Texto citado
Quizás se deba a ello que nos sentimos siempre en los bordes, porque hemos sido conscientemente expulsadas de los centros. Sin embargo, “Los caminos más fascinantes son aquellos que nacen en las grietas”, dice Irene Vallejo.

Cada vez que nos salimos del camino trazado, cada vez que metemos la mano sobre nuestra historia, estamos intentando trazar un espacio donde afirmar nuestra independencia, y desde donde se puede cambiar el mundo o ser cambiada por él.

El espacio que ocupamos está perpetuamente construido, deconstruido y reconstruido y es objeto de innumerables interrogaciones. “El espacio es una duda – escribe Georges Perec – necesito marcarlo sin cesar, designarlo, no es nunca mío, nunca me ha sido dado, es necesario que yo lo conquiste”.

Qué hacer
[A] Convierte en una lista JSON de cadenas las filas que van desde la línea que contiene "Open the Apps panel" hasta la que contiene "Switch video panel", ambas incluidas. Usa una cadena por línea y omite las líneas en blanco.
[B] Prosigue el texto sobre el espacio y los bordes a partir de su última oración.

Elementos almacenados del conjunto de datos
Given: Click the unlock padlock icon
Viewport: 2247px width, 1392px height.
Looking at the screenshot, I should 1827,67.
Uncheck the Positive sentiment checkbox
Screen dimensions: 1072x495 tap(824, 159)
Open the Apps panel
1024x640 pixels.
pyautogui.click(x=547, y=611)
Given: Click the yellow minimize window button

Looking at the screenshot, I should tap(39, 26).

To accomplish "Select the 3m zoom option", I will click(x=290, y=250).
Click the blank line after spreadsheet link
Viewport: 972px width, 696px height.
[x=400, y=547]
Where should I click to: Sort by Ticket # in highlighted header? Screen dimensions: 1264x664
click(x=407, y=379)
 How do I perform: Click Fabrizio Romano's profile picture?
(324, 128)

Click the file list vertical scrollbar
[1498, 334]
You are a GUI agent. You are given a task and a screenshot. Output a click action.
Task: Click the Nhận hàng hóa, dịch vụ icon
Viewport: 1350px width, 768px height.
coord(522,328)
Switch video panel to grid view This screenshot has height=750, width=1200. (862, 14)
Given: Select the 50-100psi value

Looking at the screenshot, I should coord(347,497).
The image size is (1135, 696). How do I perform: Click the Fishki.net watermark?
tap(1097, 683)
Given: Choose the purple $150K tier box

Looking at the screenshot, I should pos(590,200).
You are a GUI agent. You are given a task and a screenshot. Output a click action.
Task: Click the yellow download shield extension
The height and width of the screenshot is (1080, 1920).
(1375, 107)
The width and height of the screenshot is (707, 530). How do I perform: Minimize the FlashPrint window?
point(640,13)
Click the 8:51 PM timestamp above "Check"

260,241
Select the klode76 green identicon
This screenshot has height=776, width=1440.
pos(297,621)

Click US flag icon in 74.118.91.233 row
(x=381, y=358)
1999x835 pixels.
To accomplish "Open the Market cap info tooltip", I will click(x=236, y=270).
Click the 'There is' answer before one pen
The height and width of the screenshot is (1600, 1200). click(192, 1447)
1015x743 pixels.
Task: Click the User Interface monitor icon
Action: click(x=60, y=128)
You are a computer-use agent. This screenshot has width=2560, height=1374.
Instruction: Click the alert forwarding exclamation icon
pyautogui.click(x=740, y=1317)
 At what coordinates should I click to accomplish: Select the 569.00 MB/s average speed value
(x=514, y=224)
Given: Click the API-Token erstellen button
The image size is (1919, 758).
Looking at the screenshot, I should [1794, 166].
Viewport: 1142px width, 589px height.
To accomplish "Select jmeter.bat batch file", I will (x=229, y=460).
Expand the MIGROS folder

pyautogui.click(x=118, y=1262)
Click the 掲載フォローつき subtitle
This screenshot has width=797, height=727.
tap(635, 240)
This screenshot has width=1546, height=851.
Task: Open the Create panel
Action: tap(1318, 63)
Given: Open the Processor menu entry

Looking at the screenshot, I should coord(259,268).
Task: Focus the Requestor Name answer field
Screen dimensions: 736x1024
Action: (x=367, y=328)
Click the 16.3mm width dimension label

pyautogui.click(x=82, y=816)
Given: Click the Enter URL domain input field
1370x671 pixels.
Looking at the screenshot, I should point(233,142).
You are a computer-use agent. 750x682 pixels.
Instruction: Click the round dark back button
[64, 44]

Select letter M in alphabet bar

Resultados del ejercicio
[A]
[
  "Open the Apps panel",
  "1024x640 pixels.",
  "pyautogui.click(x=547, y=611)",
  "Given: Click the yellow minimize window button",
  "Looking at the screenshot, I should tap(39, 26).",
  "To accomplish \"Select the 3m zoom option\", I will click(x=290, y=250).",
  "Click the blank line after spreadsheet link",
  "Viewport: 972px width, 696px height.",
  "[x=400, y=547]",
  "Where should I click to: Sort by Ticket # in highlighted header? Screen dimensions: 1264x664",
  "click(x=407, y=379)",
  " How do I perform: Click Fabrizio Romano's profile picture?",
  "(324, 128)",
  "Click the file list vertical scrollbar",
  "[1498, 334]",
  "You are a GUI agent. You are given a task and a screenshot. Output a click action.",
  "Task: Click the Nhận hàng hóa, dịch vụ icon",
  "Viewport: 1350px width, 768px height.",
  "coord(522,328)",
  "Switch video panel to grid view This screenshot has height=750, width=1200. (862, 14)"
]

[B]
Como escribe Lauren Elkin, “Nosotras reivindicamos nuestro derecho a perturbar la paz, a observar (o no), a ocupar (o no) y a organizar (o desorganizar) el espacio según nuestras propias condiciones.”

Esta vez, salgo de Las Violetas, desciendo por Topa-Topa y bajo por Quintral.

Voy a bajar hasta la plaza Belgrano. 



Puedes inscribirme en la historia
con tus amargas y retorcidas mentiras,
puedes aplastarme en el fango
pero, aún así, como el polvo, me levantaré.